* Task directions: Please copy the records below line for line, changing nothing.

━━ Source data ━━

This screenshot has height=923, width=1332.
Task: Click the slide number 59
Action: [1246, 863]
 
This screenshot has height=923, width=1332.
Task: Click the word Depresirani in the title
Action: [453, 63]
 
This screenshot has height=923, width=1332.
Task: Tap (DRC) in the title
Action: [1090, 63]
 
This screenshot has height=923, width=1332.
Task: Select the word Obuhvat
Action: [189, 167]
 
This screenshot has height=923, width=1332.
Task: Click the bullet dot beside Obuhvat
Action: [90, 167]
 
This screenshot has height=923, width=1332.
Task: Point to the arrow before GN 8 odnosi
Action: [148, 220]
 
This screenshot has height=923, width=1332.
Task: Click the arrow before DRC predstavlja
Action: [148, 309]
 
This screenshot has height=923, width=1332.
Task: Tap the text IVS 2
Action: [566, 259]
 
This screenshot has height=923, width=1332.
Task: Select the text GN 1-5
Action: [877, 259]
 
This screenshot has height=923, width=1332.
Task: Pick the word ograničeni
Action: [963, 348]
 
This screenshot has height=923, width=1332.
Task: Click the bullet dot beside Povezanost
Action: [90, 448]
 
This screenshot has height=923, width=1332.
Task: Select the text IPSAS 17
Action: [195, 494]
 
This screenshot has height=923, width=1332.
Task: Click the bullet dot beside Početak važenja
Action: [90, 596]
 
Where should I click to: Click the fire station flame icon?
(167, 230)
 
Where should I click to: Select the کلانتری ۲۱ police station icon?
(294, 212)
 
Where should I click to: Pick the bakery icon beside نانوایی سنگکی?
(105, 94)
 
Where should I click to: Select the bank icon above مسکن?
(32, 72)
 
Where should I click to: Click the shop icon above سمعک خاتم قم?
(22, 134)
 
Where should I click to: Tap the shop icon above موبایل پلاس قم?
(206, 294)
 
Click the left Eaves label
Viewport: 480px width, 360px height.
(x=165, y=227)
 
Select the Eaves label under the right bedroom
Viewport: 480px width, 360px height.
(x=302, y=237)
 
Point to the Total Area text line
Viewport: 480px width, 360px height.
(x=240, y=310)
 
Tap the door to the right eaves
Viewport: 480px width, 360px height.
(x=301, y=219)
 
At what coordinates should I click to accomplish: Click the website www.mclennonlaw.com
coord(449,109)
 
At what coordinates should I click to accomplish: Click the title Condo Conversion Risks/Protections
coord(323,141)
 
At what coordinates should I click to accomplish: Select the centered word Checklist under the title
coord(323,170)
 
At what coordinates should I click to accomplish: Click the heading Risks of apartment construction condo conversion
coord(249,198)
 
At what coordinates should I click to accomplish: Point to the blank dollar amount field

━━━

* Response for this exercise:
This screenshot has height=923, width=1332.
Task: Click the slide number 59
Action: [1246, 863]
 
This screenshot has height=923, width=1332.
Task: Click the word Depresirani in the title
Action: [453, 63]
 
This screenshot has height=923, width=1332.
Task: Tap (DRC) in the title
Action: [1090, 63]
 
This screenshot has height=923, width=1332.
Task: Select the word Obuhvat
Action: [189, 167]
 
This screenshot has height=923, width=1332.
Task: Click the bullet dot beside Obuhvat
Action: [90, 167]
 
This screenshot has height=923, width=1332.
Task: Point to the arrow before GN 8 odnosi
Action: [148, 220]
 
This screenshot has height=923, width=1332.
Task: Click the arrow before DRC predstavlja
Action: [148, 309]
 
This screenshot has height=923, width=1332.
Task: Tap the text IVS 2
Action: [566, 259]
 
This screenshot has height=923, width=1332.
Task: Select the text GN 1-5
Action: [877, 259]
 
This screenshot has height=923, width=1332.
Task: Pick the word ograničeni
Action: [963, 348]
 
This screenshot has height=923, width=1332.
Task: Click the bullet dot beside Povezanost
Action: [90, 448]
 
This screenshot has height=923, width=1332.
Task: Select the text IPSAS 17
Action: [195, 494]
 
This screenshot has height=923, width=1332.
Task: Click the bullet dot beside Početak važenja
Action: [90, 596]
 
Where should I click to: Click the fire station flame icon?
(167, 230)
 
Where should I click to: Select the کلانتری ۲۱ police station icon?
(294, 212)
 
Where should I click to: Pick the bakery icon beside نانوایی سنگکی?
(105, 94)
 
Where should I click to: Select the bank icon above مسکن?
(32, 72)
 
Where should I click to: Click the shop icon above سمعک خاتم قم?
(22, 134)
 
Where should I click to: Tap the shop icon above موبایل پلاس قم?
(206, 294)
 
Click the left Eaves label
Viewport: 480px width, 360px height.
(x=165, y=227)
 
Select the Eaves label under the right bedroom
Viewport: 480px width, 360px height.
(x=302, y=237)
 
Point to the Total Area text line
Viewport: 480px width, 360px height.
(x=240, y=310)
 
Tap the door to the right eaves
Viewport: 480px width, 360px height.
(x=301, y=219)
 
At what coordinates should I click to accomplish: Click the website www.mclennonlaw.com
coord(449,109)
 
At what coordinates should I click to accomplish: Click the title Condo Conversion Risks/Protections
coord(323,141)
 
At what coordinates should I click to accomplish: Select the centered word Checklist under the title
coord(323,170)
 
At what coordinates should I click to accomplish: Click the heading Risks of apartment construction condo conversion
coord(249,198)
 
At what coordinates should I click to accomplish: Point to the blank dollar amount field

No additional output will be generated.